::: EXTRAIT

Si ceux qui sont censés veiller à l’orthodoxie continuent toujours à racketter les populations au lieu de les protéger, l’émergence tant souhaitée ne sera qu’une illusion.
Hier, l’Office national de lutte contre la fraude et la corruption (Ofnac) a publié son premier rapport depuis sa mise en place. Des personnalités sont encore éclaboussées. Qu’est-ce que ça va changer si ceux qui doivent prendre des décisions croisent les bras ?
En tout cas, lors de l’installation des douze membres de l’Office national de lutte contre la fraude et la corruption (Ofnac), le président de la République, Macky Sall, était clair : la lutte contre la corruption, disait-il, est « une nécessité sociale », mais surtout « une condition du développement ».
Devant un parterre de personnalités dont le président de l’Assemblée nationale, le Premier ministre, la présidente du Conseil économique, social et environnemental, des membres du gouvernement, des chefs de mission diplomatique, des partenaires techniques et financiers, le chef de l’État avait ajouté que la lutte contre la corruption est « une exigence éthique », avant d’être un « impératif démocratique ».
Il avait soutenu que « cette lutte contre la corruption traduit une volonté forte de rompre avec l’injustice, de promouvoir la compétence et l’intégrité, de récompenser le mérite et d’optimiser l’utilisation des ressources publiques au profit du citoyen ».

::::::

● **CONSIGNE 1**: D'après l'extrait sur l'Ofnac, combien de membres de l'office ont été installés ?
● **CONSIGNE 2**: Poursuivez, s'il vous plaît, le texte sur la lutte contre la corruption à la suite de sa dernière phrase.

::: DONNÉES FOURNIES

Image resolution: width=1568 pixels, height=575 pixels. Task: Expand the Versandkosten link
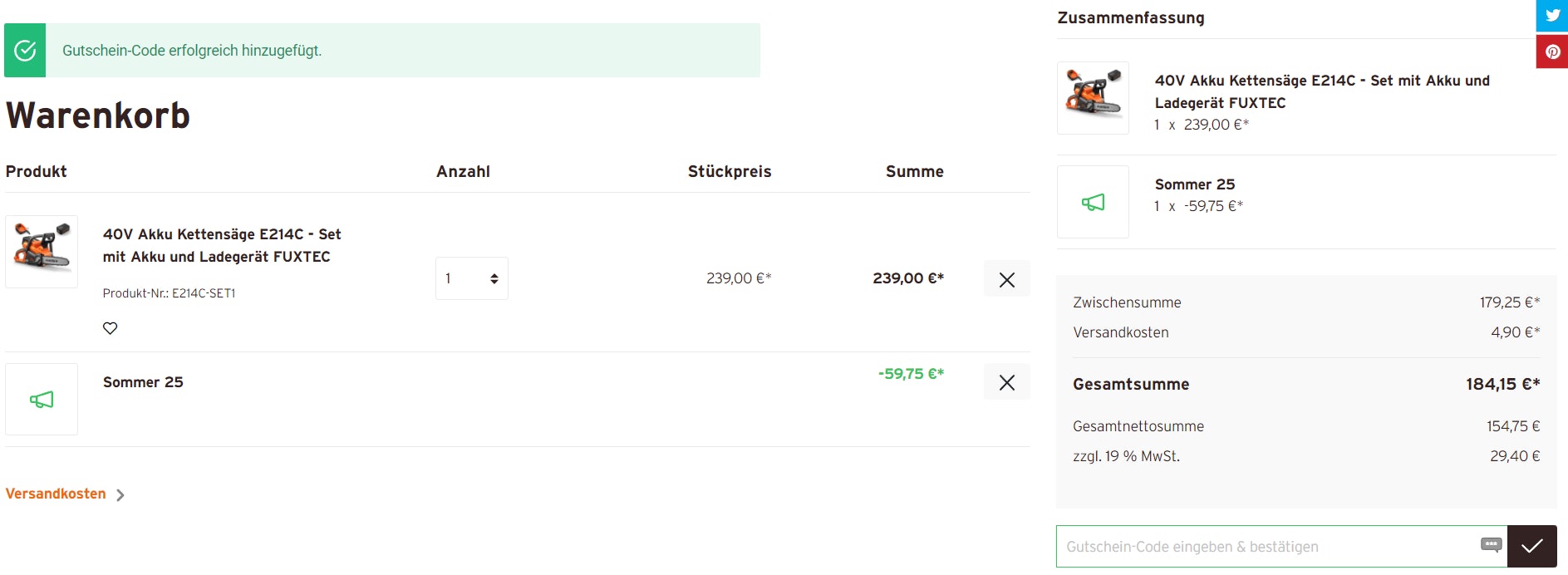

::::::

● **RÉSULTAT FINAL 1**: Douze membres.

● **RÉSULTAT FINAL 2**:
Parlant de l’Ofnac, il disait : « Je l’ai doté d’importants pouvoirs et lui ai conféré un statut juridique approprié, lui permettant d’exécuter efficacement ses missions. L’extension de son champ de compétence à la réception et au contrôle des déclarations de patrimoine des personnes assujetties, constitue une nouvelle manifestation de ma volonté de le renforcer et de mon engagement ferme à combattre la corruption ».
Nous vous prenons au mot, M. Le Président. Votre engagement est clairement exprimé. On attend de vous maintenant des actes concrets.
L’Ofnac a fini son travail, a éclaboussé des gens, surtout des fonctionnaires et des responsables de votre parti, l’Alliance pour la République (Apr) qui dirigent des sociétés nationales (La Poste, le Coud...). Si vous voulez lutter efficacement contre la corruption comme vous le prétendez, c’est l’occasion d’en administrer la preuve à l’opinion. Les actes, dit-on, sont plus éloquents que les paroles.
Nous ne demandons qu’une chose : que justice soit rendue au peuple. C’est « une nécessité sociale », « une condition du développement ».